I'm eventually going to test these classifications of the CEU samples with ChromoPainter, which is by far the most accurate tool for such things at the moment. Unfortunately, it's also a lot of hard work and computationally intensive, so it might take a few weeks. I do have the allele frequencies from the above ADMIXTURE run, and it is possible to make a stand alone test from them. However, I'm not certain that's a good idea at present, due to the small number of samples involved. It might be worth doing when the right samples swell in number, so I can run a more robust analysis. In particular, I need more people from Ireland, Scotland and Scandinavia.


Oscar Lao et al, Correlation between Genetic and Geographic Structure in Europe, Current Biology, Volume 18, Issue 16, 1241-1248, 26 August 2008, doi:10.1016/j.cub.2008.07.049


LeviZoe said...

As an actual "CEU" who is familiar with the history of many "CEU's", I can tell you with certainty that there are definitely Scandinavian, Scottish and Irish CEU's. I have examples of all of those genetic types in my DNA profile. I don't think it is a big secret, either. Most early Mormon converts were culled from Denmark and England. Others entered the gene pool by virtue of being early Americans. I'm aware of some early Italian conversions as well.

My husband is also ethnically a CEU, and also has ancestors from all over the UK (including Welsh) as well as Denmark. Looking at the people in our state, I would say the Denmark theme is not underrepresented. We both did the Dodecad test -- I test as 88.3% CEU & the remainder Balkan, as my best result. My husband tests at about 88.4% CEU and the remainder tests as Portuguese as the number one probability. Both of our families come from early Mormon stock. I am actually also related to the founder. My mother probably fits the ethnic profile somewhat, but her ancestors aren't so 'Mormon pioneer-y' as the rest.

What I'm curious about is the ethnic minorities which show in your graph. They are so tiny as to almost question their legitimacy. Part of my quest in learning about my DNA has been to search out those small variables. In my own results, a definite African segment appears and must be associated with an original CEU, because it comes from my dad. Given the well-documented racial (and/or racist, depending on your point of view...) nature of the Mormon church, with a clear deference to whiteness, the little segments of minority ancestry become more significant and beseech an explanation.
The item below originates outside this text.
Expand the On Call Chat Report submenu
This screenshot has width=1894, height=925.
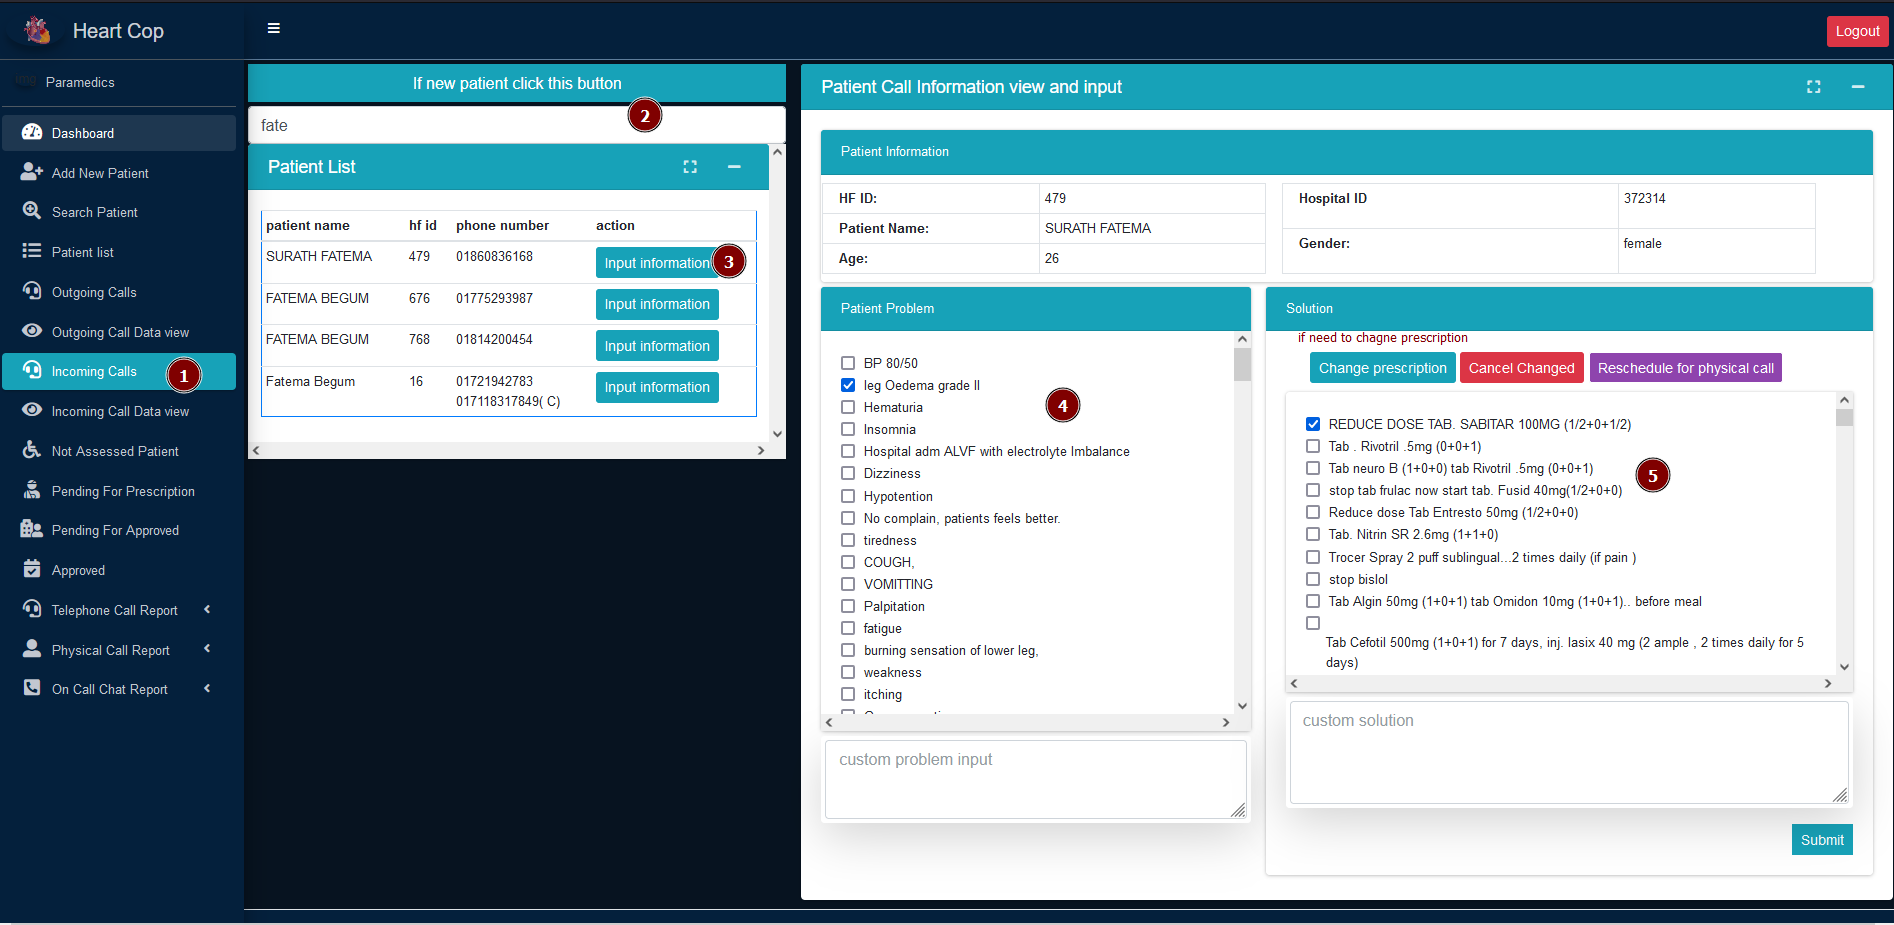(x=207, y=688)
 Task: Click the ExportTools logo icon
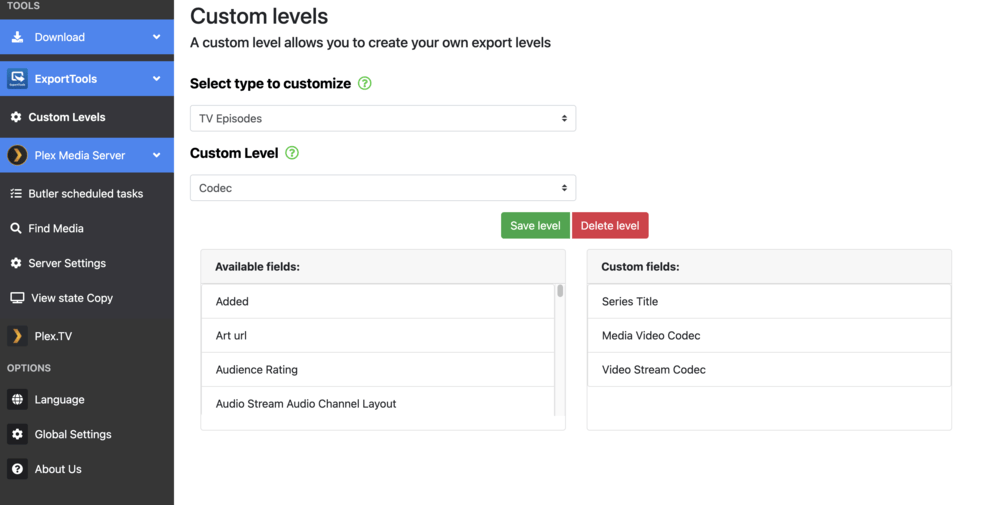(x=17, y=79)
I'm particularly curious about Native American segments that would surface, due to the doctrinal assertion that Native Americans are descendants of Jews. Of course I'm not trying to place any causal link between the two groups myself. Just curious about what actually is present in real-life CEUs (as in, the ones who live in Utah).

Larry said...

I am curious as to why you have selected the CEU group in the US to study? Why are they of interest above say Mennonites, Amish, Quakers or other sociolo-religeous groups? Is it because the CEU are more diverse or mixed than these other groups and really represent a cross-section of American immigrants as they were distributed along the migration route from NY to Utah in the mid 19th century? It seems the selection of individuals into the movement was more or less randomly drawn from the general population of the times. However, there were probably some biases due to the ethnicities of the original group members.